FIRST on the election trail and then again once in office, tackling corruption was a theme that Prime Minister Dr Hubert Minnis kept returning to.
Even last year, he painted the Progressive Liberal Party as a corrupt group that believes it “owns” The Bahamas – saying that “they believe that the rule of law does not apply to them” and “they believe they can engage in corruption without consequences”.
Easy words to say but the high-profile prosecutions launched after taking office – of Shane Gibson and Frank Smith – have foundered. Predictably, the shoe is now on the other foot, with Mr Gibson and Mr Smith suing the government for malicious prosecution and suing for “exemplary damages”. Let us translate that from court speak – they want a big chunk of money, big enough to make prosecutors think twice before doing it again.
Mr Gibson is seeking damages for being “falsely imprisoned”. Mr Smith is suing even as he waits to hear the outcome of a Crown challenge at the Privy Council to his acquittal.
Mr Gibson also wants action taken against the police commissioner and a police officer who gave evidence at his trial, as well as the director of public prosecutions.
There was nothing as certain from the moment of acquittal as this lawsuit being filed. The substance of the complaints will be decided through the court process and it would be inappropriate to comment on the particulars of those now a new case is under way. But what is clear from this is that the Crown has taken a swing in two big cases and missed both times. Whatever the specifics of the weaknesses of the cases, neither was strong enough to deliver a guilty verdict. Both men walked free, acquitted of all charges.
One thing is for certain – we have not heard the last of this. The lawsuit throws up the claims again into the public eye, and more money will drain from the public purse covering the costs of the defence – even before any damages if any are awarded.
The Crown may be a little tarnished amid all this legal back and forth – but we hope amid all the claims and counter claims that someone is looking into how we got here, and how we go forward.
Meanwhile, the Minnis pledge on tackling corruption has nothing to show for it.

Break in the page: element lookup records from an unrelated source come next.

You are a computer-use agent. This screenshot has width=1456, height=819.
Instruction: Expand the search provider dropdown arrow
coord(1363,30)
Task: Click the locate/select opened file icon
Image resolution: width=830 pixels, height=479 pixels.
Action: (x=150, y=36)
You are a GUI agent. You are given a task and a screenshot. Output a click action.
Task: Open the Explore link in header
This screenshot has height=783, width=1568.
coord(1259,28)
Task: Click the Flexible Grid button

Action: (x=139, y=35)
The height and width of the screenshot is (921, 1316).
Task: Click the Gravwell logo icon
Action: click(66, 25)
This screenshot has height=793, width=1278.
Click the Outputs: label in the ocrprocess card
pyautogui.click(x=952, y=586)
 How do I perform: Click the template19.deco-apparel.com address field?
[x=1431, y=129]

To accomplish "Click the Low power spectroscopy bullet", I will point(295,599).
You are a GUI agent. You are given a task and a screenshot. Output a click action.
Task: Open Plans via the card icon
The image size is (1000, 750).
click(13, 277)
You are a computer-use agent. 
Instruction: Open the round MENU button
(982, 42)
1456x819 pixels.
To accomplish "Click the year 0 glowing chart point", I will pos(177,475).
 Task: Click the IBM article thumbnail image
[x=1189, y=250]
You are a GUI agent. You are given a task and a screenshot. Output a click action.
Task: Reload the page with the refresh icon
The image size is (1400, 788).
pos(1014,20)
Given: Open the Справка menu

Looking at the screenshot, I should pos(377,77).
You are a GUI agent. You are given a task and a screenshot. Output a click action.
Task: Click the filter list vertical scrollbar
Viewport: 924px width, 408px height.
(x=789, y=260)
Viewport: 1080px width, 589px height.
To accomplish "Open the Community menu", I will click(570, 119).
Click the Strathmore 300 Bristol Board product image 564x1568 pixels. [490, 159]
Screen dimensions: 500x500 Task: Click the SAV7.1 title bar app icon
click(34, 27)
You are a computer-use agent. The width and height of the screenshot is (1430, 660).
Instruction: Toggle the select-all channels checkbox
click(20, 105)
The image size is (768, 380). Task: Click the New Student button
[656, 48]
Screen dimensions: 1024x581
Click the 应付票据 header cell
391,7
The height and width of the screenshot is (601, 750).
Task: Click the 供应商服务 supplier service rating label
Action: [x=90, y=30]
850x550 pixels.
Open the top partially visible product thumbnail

Having launched his re-election campaign already, what will he have to show the public by the time the next vote comes around?
Guarding the purse strings
Don’t spend your hurricane money overseas! That’s Dr Minnis’ plea to residents who have had their homes wiped out by Hurricane Dorian.
Launching the Small Homes Repair Programme yesterday, he said grants ranging from $2,500 up to $10,000 depending on the damage to the property will be available shortly. But he had a caution to Bahamians, telling them to spend the money here rather than in Florida.
“This is important. We want to keep the money spent on this programme in the country. That will help Bahamian businesses.”
He said if residents in Grand Bahama cannot find what they need in Freeport, they can always go to New Providence.
Now, the $10,000 top award of a grant is for people whose homes have been destroyed – that’s not going to go a long way, and as a report last week showed The Bahamas as being the sixth most expensive nation in which to live, those dollars are going to run out faster. Considering many of the building supplies will be being shipped in anyway, we would not be surprised at all to see some people cutting out the wholesaler to try to make their money go further.
Instead, government will hold their hand as the purchase order only goes to approved vendors while tradesmen will need to be approved. Approved by who? And on what basis? There’s already been talk of a shortage of workers in Abaco, an approval process might shrink that even further.
It all feels a little like Big Brother is telling people what to do rather than trusting them with the ability to rebuild their own lives. There’s a little too much stick and not enough carrot – such as pushing incentives to reduce the cost of building supplies for people to make use of so they are not tempted to go to Florida instead because it’s cheaper.
Still, for people without insurance, that little money might just be the start they need to start rebuilding. We hope this helps them – but we also hope that there are other incentives the government can offer instead of just telling people how to spend their money.